◆ TASK TO COMPLETE ◆
In the records below, find the line with "is (251, 365)." and the line with "Task: Open the Amount column menu icon". Print both exactly, along with every line between them, and no other line.

◆ MATERIAL FOR THIS TASK ◆
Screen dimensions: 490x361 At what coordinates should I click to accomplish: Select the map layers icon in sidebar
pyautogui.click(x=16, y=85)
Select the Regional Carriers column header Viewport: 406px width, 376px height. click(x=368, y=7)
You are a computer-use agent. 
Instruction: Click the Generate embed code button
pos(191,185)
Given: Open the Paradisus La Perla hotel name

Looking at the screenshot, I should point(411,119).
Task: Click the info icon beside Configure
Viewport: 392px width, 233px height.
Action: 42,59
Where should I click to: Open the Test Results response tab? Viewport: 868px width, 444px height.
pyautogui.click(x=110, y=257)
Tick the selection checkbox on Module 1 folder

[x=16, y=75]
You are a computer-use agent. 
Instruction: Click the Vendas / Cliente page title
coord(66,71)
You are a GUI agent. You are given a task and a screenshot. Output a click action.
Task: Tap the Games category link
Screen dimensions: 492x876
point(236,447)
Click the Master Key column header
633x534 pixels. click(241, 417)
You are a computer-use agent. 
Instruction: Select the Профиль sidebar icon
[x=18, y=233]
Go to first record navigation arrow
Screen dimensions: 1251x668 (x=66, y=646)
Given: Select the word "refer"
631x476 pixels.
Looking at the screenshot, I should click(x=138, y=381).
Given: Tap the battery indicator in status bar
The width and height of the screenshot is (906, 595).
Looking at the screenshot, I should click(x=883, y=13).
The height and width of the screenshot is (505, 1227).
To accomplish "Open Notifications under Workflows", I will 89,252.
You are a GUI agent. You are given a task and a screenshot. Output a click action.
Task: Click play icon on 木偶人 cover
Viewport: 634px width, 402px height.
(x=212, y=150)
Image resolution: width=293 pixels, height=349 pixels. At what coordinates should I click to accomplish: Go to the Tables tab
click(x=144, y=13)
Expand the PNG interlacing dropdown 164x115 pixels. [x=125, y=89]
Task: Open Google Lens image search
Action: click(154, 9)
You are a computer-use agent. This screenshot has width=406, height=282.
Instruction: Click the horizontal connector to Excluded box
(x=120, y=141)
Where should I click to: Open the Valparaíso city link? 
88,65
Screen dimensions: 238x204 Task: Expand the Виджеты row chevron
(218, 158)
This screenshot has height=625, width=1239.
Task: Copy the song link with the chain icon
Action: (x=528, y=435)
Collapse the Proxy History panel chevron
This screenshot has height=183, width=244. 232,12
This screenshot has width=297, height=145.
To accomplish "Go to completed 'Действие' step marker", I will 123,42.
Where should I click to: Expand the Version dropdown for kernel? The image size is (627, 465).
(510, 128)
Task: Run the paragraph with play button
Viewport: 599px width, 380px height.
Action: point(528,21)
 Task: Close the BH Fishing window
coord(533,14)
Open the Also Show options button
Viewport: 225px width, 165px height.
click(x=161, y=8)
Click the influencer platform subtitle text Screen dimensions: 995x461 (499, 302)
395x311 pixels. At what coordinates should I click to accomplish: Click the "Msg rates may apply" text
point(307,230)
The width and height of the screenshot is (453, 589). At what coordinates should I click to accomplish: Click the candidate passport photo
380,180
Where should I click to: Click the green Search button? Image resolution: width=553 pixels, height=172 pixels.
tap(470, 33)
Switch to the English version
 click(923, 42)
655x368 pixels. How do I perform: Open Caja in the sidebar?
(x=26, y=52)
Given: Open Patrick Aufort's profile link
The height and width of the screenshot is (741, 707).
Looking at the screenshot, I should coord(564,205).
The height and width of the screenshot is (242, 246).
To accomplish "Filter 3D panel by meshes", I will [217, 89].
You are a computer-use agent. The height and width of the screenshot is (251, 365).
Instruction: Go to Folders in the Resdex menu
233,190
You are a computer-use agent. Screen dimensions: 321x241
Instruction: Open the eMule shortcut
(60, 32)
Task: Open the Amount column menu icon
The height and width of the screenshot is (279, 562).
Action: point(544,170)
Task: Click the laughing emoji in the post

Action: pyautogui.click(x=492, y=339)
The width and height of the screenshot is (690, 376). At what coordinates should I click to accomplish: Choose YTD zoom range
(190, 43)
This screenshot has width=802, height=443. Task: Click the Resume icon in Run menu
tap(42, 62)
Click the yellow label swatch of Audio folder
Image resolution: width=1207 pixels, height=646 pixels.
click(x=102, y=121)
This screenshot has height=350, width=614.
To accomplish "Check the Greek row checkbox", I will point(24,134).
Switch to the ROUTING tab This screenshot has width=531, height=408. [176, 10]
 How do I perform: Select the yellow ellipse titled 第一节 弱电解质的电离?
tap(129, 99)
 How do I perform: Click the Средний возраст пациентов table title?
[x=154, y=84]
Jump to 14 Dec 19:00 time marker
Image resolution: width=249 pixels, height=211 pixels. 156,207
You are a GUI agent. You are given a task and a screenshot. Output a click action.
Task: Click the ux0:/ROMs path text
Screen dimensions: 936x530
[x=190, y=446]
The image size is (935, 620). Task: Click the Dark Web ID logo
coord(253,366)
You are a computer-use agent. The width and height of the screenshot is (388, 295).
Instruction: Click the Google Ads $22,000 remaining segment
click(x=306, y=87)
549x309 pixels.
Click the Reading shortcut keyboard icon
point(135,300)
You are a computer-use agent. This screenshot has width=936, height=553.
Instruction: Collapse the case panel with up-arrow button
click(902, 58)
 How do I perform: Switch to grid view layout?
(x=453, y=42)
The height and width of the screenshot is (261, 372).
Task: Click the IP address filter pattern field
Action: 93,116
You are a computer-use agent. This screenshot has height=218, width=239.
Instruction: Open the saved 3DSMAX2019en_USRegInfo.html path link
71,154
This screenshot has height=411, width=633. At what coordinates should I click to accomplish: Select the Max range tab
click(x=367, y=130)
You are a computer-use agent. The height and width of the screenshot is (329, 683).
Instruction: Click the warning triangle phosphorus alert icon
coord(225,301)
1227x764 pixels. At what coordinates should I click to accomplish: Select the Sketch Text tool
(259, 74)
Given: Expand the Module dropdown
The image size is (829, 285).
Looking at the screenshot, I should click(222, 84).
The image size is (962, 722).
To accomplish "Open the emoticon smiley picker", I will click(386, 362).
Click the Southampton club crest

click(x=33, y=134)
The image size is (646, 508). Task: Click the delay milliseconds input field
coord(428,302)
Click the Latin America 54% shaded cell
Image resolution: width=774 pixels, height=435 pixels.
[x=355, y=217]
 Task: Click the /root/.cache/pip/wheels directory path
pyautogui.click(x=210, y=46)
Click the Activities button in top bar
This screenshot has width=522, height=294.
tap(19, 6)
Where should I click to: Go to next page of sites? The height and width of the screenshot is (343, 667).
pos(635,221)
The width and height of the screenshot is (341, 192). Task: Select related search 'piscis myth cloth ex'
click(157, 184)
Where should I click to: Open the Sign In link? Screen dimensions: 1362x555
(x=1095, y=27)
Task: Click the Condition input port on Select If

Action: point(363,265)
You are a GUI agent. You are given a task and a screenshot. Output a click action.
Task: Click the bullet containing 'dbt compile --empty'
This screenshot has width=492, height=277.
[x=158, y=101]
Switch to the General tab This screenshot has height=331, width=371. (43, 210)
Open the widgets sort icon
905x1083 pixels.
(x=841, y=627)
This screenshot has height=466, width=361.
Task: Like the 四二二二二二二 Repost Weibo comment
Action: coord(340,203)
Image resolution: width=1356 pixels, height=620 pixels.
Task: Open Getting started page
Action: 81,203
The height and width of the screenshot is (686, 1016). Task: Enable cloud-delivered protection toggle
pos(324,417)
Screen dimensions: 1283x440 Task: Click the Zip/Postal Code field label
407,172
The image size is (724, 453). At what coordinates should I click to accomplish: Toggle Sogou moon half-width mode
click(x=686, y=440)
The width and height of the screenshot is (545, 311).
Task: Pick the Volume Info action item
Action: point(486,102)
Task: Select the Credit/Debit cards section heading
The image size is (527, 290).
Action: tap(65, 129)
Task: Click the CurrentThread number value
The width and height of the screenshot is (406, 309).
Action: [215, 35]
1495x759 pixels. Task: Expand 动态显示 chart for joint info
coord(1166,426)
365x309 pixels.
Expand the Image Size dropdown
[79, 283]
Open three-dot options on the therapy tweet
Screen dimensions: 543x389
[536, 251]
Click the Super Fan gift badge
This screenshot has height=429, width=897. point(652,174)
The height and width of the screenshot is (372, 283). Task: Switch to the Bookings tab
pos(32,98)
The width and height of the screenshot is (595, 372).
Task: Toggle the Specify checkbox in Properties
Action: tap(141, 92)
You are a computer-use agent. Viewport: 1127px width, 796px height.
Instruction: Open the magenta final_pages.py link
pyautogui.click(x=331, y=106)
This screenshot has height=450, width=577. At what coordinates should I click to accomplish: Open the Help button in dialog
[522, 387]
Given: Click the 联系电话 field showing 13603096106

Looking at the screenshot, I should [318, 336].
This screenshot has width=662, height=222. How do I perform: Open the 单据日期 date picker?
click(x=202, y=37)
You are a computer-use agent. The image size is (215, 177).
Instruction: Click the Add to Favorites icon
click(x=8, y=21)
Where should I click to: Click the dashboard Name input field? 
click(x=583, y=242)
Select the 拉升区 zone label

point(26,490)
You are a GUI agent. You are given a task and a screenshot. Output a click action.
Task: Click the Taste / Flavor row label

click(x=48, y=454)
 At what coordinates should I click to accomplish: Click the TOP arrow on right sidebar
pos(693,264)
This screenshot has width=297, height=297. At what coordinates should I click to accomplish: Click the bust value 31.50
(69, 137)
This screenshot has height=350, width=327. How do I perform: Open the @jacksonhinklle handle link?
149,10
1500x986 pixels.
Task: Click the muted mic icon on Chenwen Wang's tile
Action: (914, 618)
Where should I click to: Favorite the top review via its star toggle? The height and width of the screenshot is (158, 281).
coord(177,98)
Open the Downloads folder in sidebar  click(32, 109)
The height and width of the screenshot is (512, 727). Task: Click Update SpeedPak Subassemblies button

◆ ANSWER TO THIS PROBLEM ◆
You are a computer-use agent. The height and width of the screenshot is (251, 365).
Instruction: Go to Folders in the Resdex menu
233,190
You are a computer-use agent. Screen dimensions: 321x241
Instruction: Open the eMule shortcut
(60, 32)
Task: Open the Amount column menu icon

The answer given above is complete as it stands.